Suspended on a string, in the center of the work is a single egg yolk, which Dali said represented himself in the womb. Below that, the two eggs on the plate (curious, that plate, look at the title again) were painted with a shimmering yolk. These represented the piercing gaze of Gala Dali, whom Dali had met in 1929. At the time, she had been the darling of the Surrealist movement, not to mention the wife of Paul Eluard, the French poet. It was said that her gaze could pierce through walls, and Dali is paying her homage here.
A large, cubist building dominates the scene, while other objects are attached to the wall facing the eggs. First is a small, dripping watch, a continuation of the theme of the melting watches done inThe Persistence of Memory. Above that is a phallic ear of corn, representing male sexuality. Just to the left of the ear of corn is a window in the building, and standing in it, looking out through another window, are the father and son figures that were originally painted in The First Days of Spring, some three years ago. Off in the distance are the rocks of Dali's homeland” (“Salvador Dali”).
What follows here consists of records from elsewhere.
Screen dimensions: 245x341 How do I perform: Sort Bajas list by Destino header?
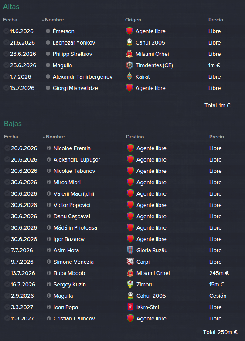point(135,137)
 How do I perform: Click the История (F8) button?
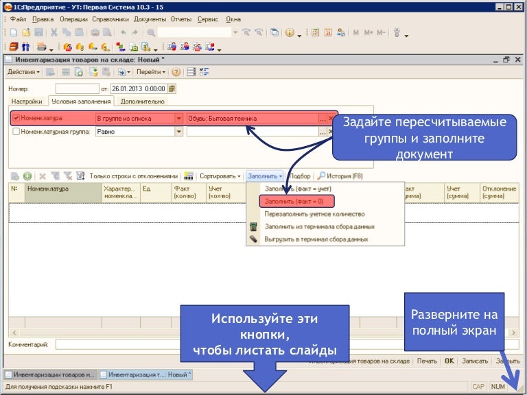click(x=340, y=176)
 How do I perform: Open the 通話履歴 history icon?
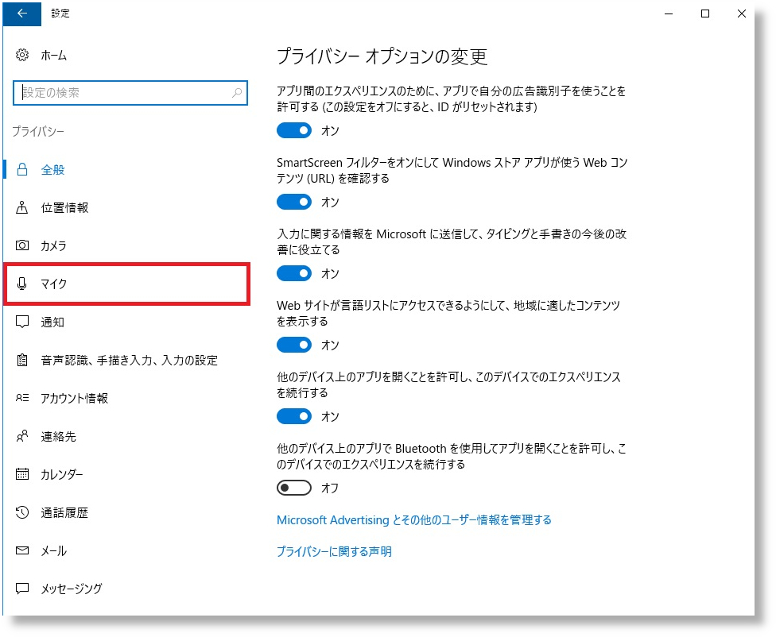click(22, 513)
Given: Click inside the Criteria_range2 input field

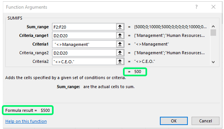Looking at the screenshot, I should [84, 53].
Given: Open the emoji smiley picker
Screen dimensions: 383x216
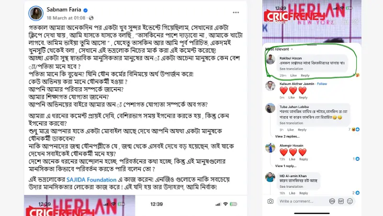Looking at the screenshot, I should (350, 201).
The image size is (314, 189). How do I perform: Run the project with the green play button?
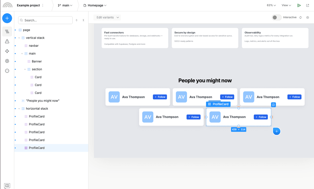[299, 5]
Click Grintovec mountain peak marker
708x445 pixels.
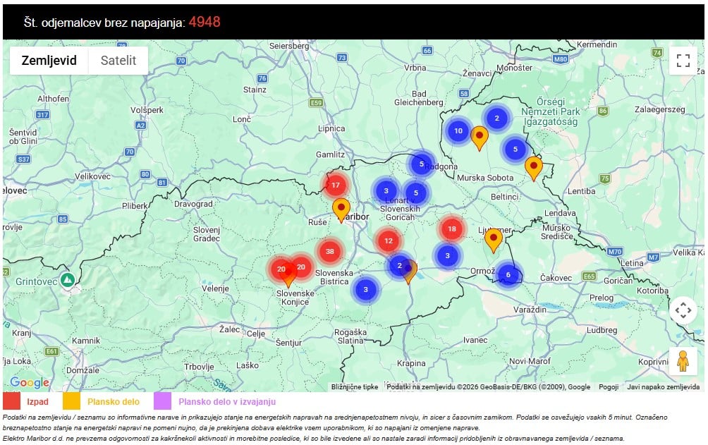[68, 280]
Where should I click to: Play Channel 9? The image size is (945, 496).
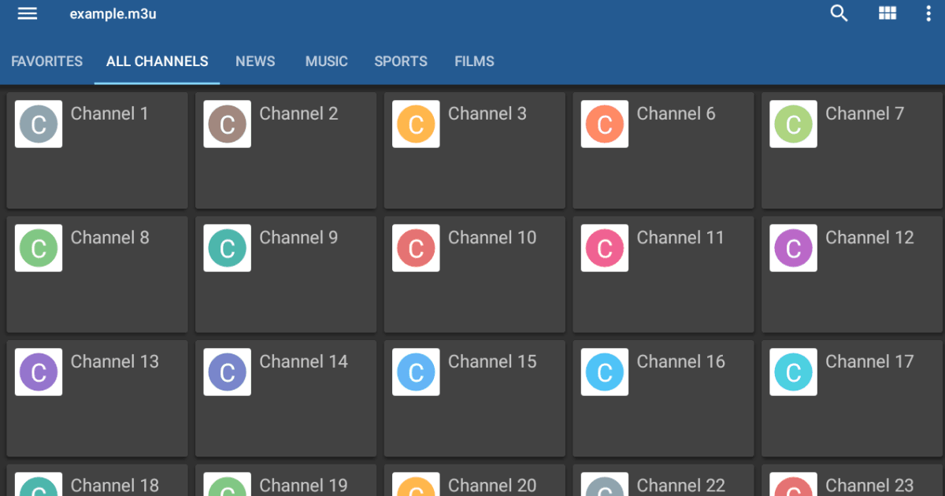(285, 274)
        How he became an artist

 Dali was a Spanish painter, sculptor, graphic artist, and designer. After passing through phases of Cubism, Futurism and Metaphysical painting, he joined the Surrealists in 1929 and his talent for self-publicity rapidly made him the most famous representative of the movement. He took over the Surrealist theory of automatism but transformed it into a more positive method which he named `critical paranoia'. According to this theory one should cultivate genuine delusion as in clinical paranoia while remaining residually aware at the back of one's mind that the control of the reason and will has been deliberately suspended. He claimed that this method should be used not only in artistic and poetical creation but also in the affairs of daily life. His paintings employed a meticulous academic technique that was contradicted by the unreal `dream' space he depicted and by the strangely hallucinatory characters of his imagery. He described his pictures as `hand-painted dream photographs' and had certain favorite and recurring images, such as the human figure with half-open drawers protruding from it, burning giraffes, and watches bent and flowing as if made from melting wax.

In the next few years Dali started to paint less and spent more time developing his method. He read a lot about Freud’s ideas, and he found a new inspiration. He sought to explore the unconscious mind. He was very fascinated with the state of semi-consciousness and the mental state between consciousness and unconsciousness state of mind. This state is when the mind is free from the restraints of logic or social regulations. Instead of analyzing the state of mind for psychiatric reasons like Freud did, Dali just wanted to explore it and find a way to incorporate it into his art. After awhile he started to get tired of it so he drifted away from surrealism and returned to the classical form of art in 1936. He began to experiment with several different types of art. Some of them were Classical Spanish, Classical Italian and pompier.